Antiquary and folklorist

Percy Manning (1870–1917) was a British antiquary, folklorist, and archaeologist, with a special interest in Oxfordshire.

== Early life ==
Percy Manning was born in Headingley, West Yorkshire, to John Manning (1830–1874), a boilermaker, and his wife Sophia Gotobed (1833–1914). John Manning died when Percy Manning was four years old. In 1880, the family moved to Watford. Manning attended preparatory school in Hove, before attending Clifton College in Bristol in 1884. He matriculated to New College, Oxford in 1888.

Manning performed poorly at university. He received a third in classical moderations in 1890, failed literae humaniores in 1892, before being removed from college in 1893. Following this, he continued his studies at a private tutorial college, Marcon's Hall, and gained degrees in 1896, when he was elected to the Society of Antiquaries.

Manning suffered from severe aphasia which may have hindered his academic career. It is believed, however, that his interest in activities outside of the curriculum were also significant. He developed a strong interest in antiquities and archaeology early in his university career, where he was honorary secretary of the Oxford Architectural and Historical Society, and a founding member of the Oxford University Brass Rubbing Society. During his 1892 examinations, he was excavating at Alchester.

== Collections ==
Percy Manning began to collect in the 1890s, through archaeological fieldwork, gathering oral histories, and purchasing rare books and manuscripts. He donated artefacts to the Ashmolean Museum, Pitt Rivers Museum, and the Bodleian Library at this time. He had a particular interest in Oxfordshire, collecting items from over 400 localities in the county and providing 185 items to the OAHS's 1894 exhibition of Oxfordshire antiquities.

Manning continued to work in Oxford as an antiquary and archaeologist until his death from pneumonia in 1917. His collection represented traditional antiquarian interests, such as church and manorial history, but he was notably active in his search to record local customs and folklore. He worked with Thomas James Carter, a retired brickmaker and self-taught palaeontologist, as an intermediary who was better able to obtain oral histories from the working people of Oxfordshire.

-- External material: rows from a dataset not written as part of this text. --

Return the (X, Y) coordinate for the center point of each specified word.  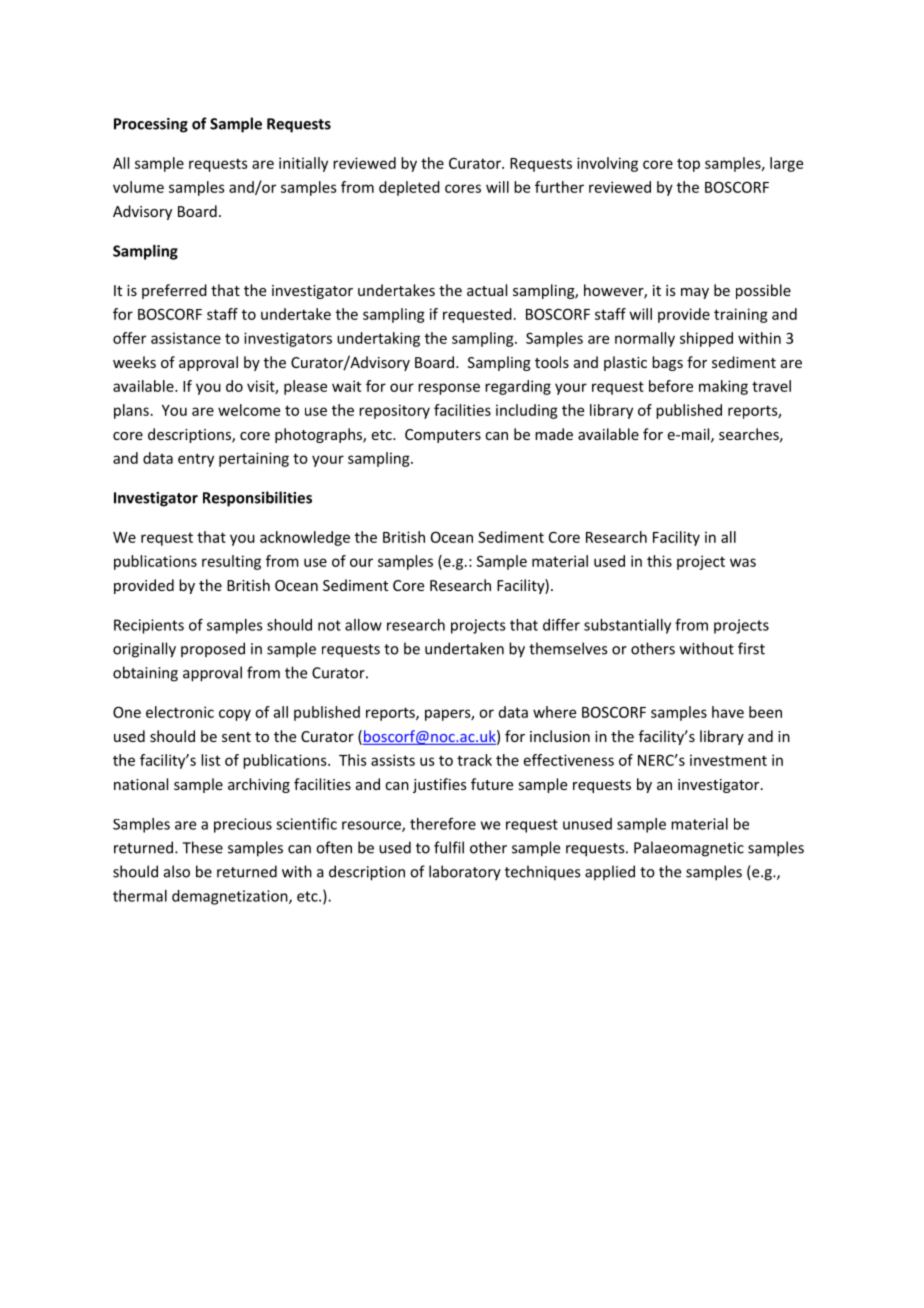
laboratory (465, 873)
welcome (249, 410)
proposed (213, 649)
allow (363, 625)
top (688, 165)
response (449, 389)
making (723, 387)
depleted (409, 188)
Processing (151, 125)
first (751, 648)
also (177, 871)
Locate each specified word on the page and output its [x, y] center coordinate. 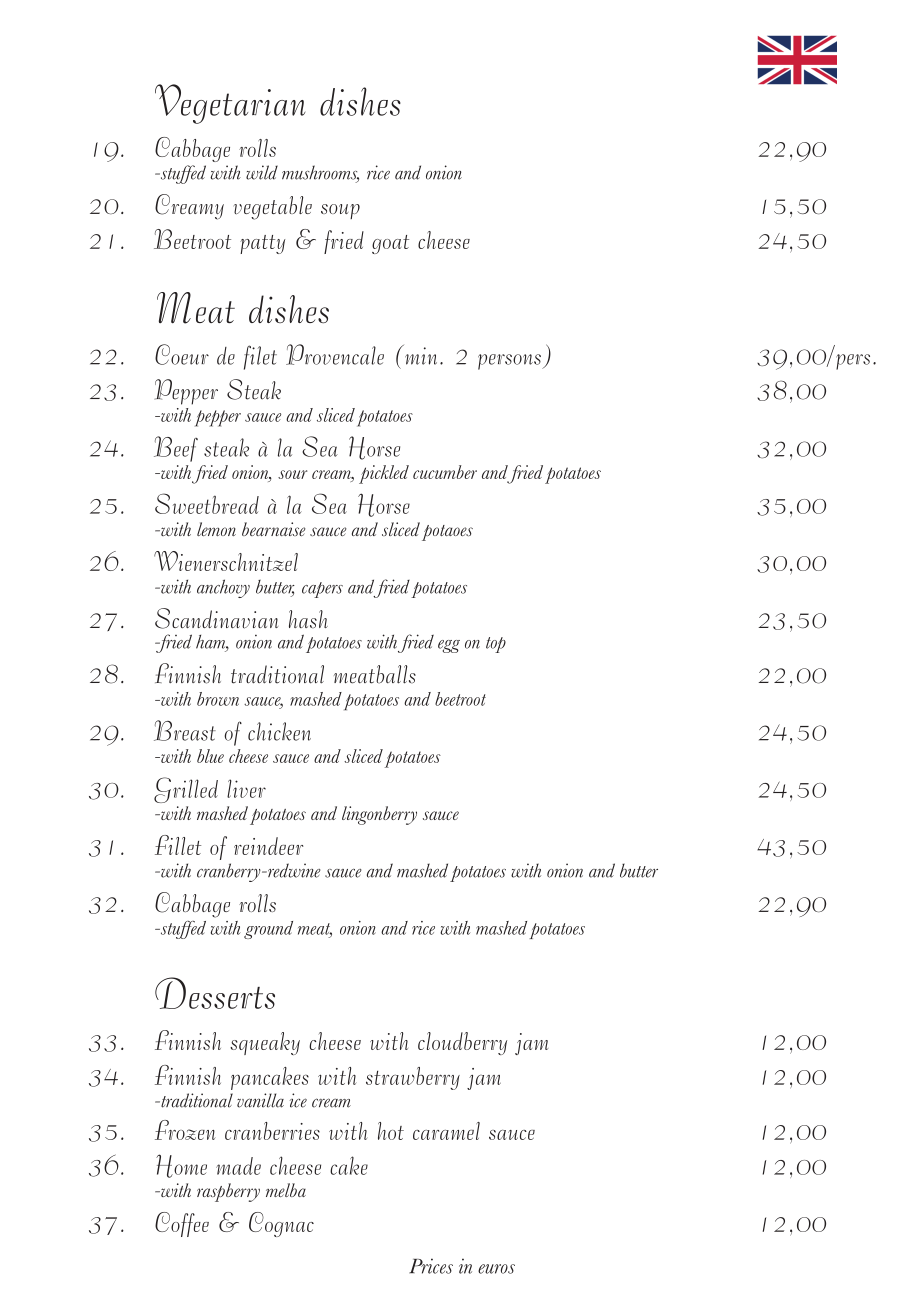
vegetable [273, 208]
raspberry [228, 1192]
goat [390, 244]
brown [218, 699]
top [496, 645]
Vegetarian [230, 104]
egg [449, 646]
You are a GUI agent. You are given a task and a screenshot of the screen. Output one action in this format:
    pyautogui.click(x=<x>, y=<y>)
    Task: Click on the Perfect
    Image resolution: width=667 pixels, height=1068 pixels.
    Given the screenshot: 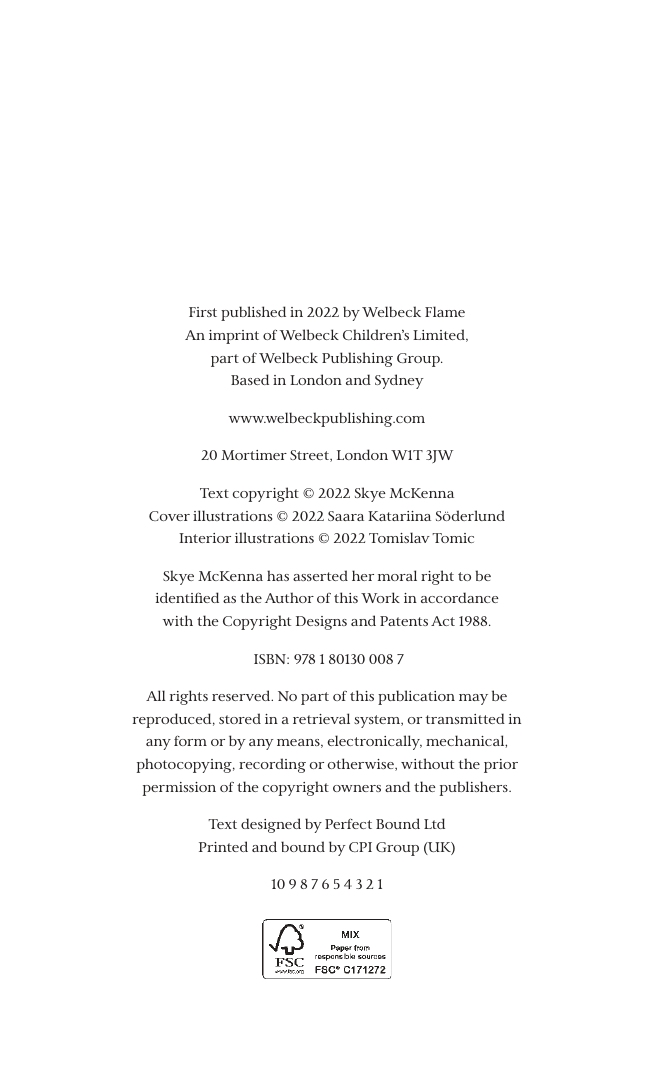 What is the action you would take?
    pyautogui.click(x=348, y=823)
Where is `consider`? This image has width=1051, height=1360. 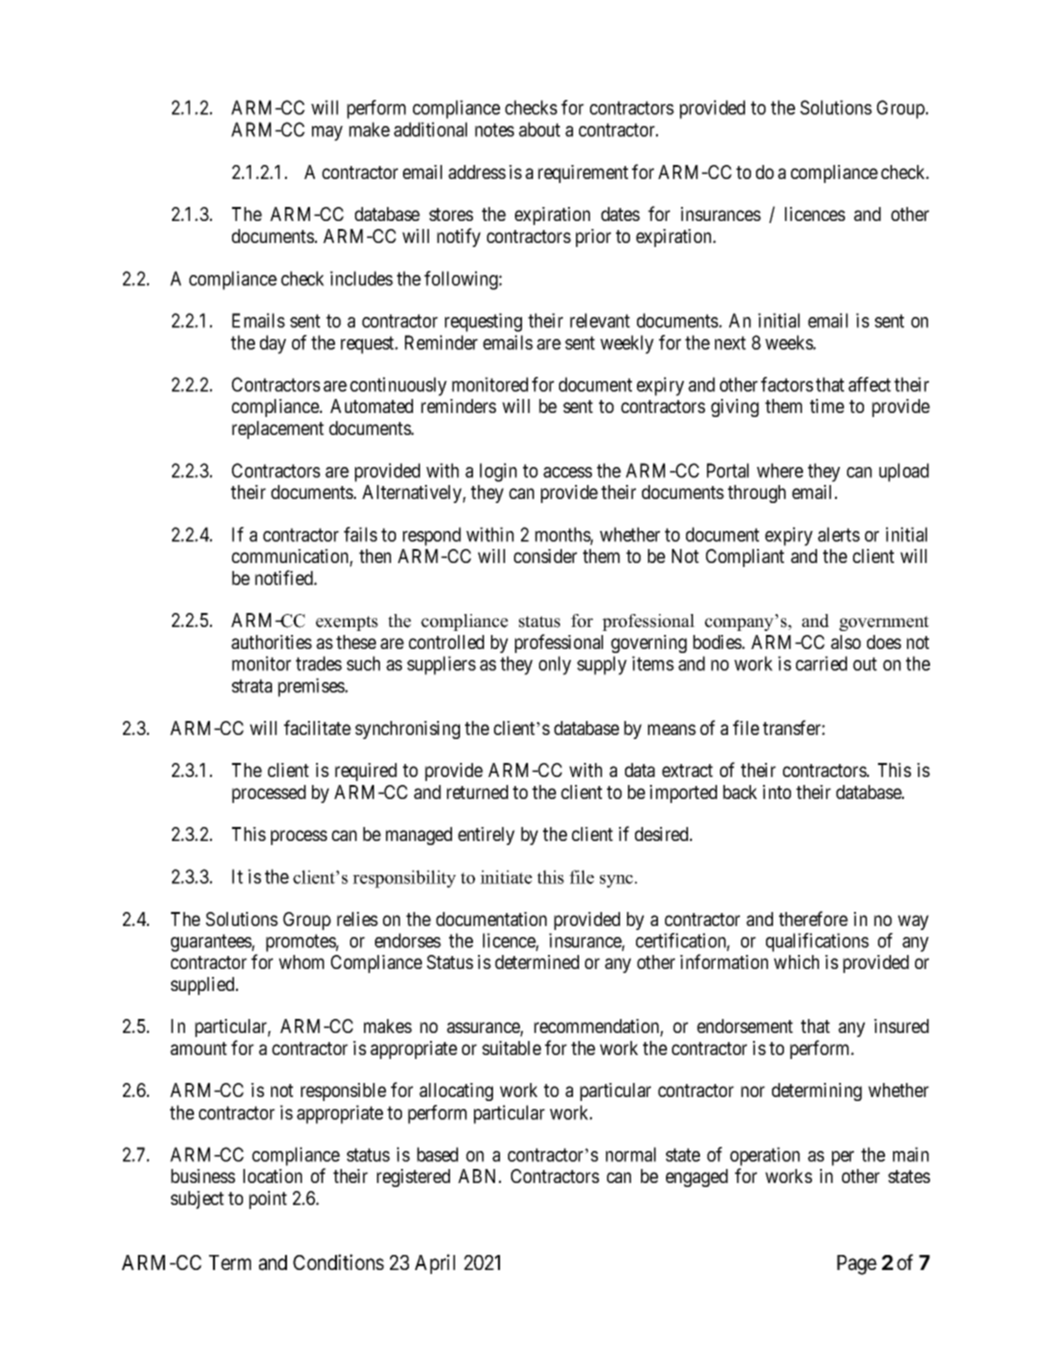
consider is located at coordinates (545, 556).
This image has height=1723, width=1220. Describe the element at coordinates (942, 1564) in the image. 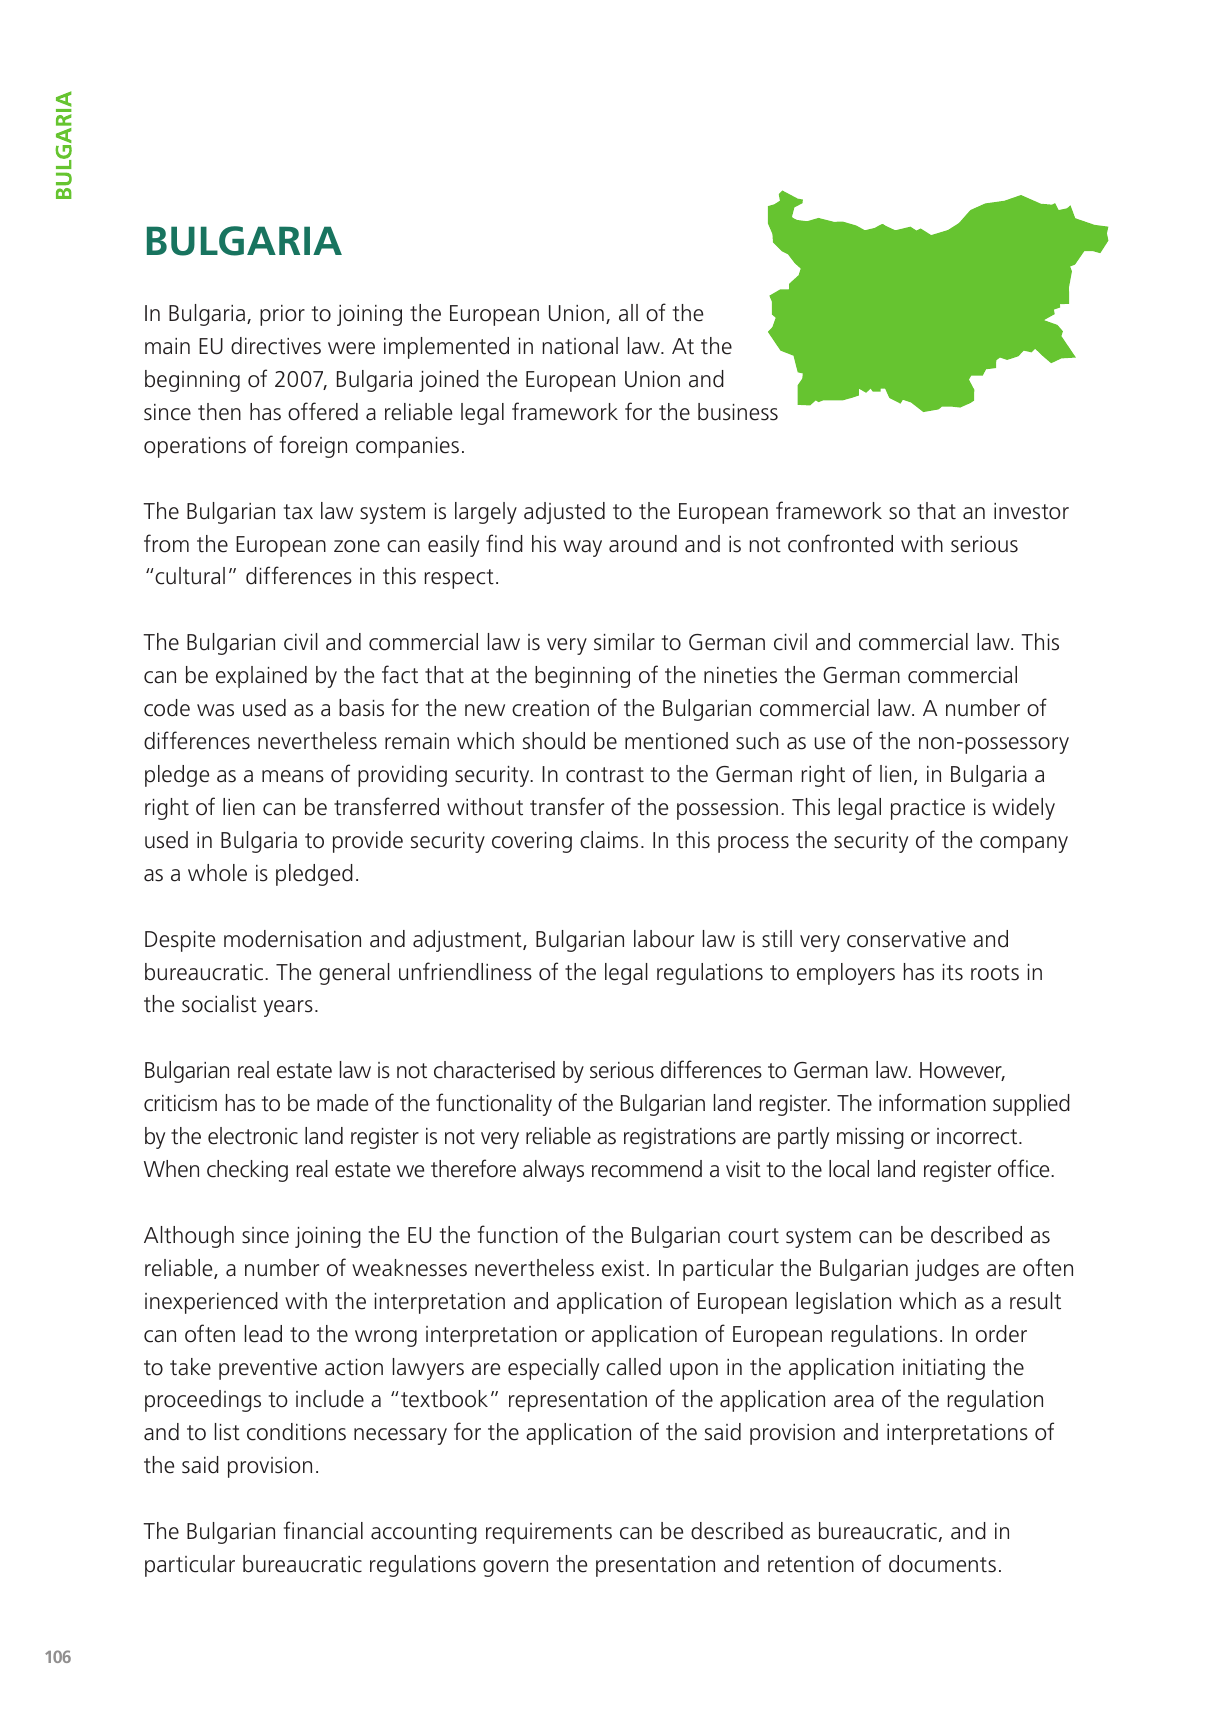

I see `documents` at that location.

After Manning's death in 1917, his personal collection was bequeathed to the University of Oxford and divided between the Ashmolean Museum, the Pitt Rivers Museum, and the Bodleian Libraries. The Bodleian's collection consists of about 500 volumes of 19th and 20th century material, consisting of books on the antiquities of Oxfordshire and the University, some manuscripts, and local engravings and drawings.

== The Folklore Society ==
Manning was a member of The Folklore Society from 1896 until 1917. He does not appear to have held office in the society, but he read a paper at a meeting in 1897 on 'Oxford Seasonal Festivals'. He also published articles in their Folklore journal; one an account of May Day in Watford (1893), and four 'Stray Notes on Oxfordshire Folklore'.

== Morris Dancing ==
Manning may be credited with a role in the British folk revival. In 1898, he worked to equip the Headington Quarry Morris dancers for a performance in the Oxford corn exchange. They continued to perform after this event, and their encounter with Cecil Sharp was the beginning of the folk-song revival in England.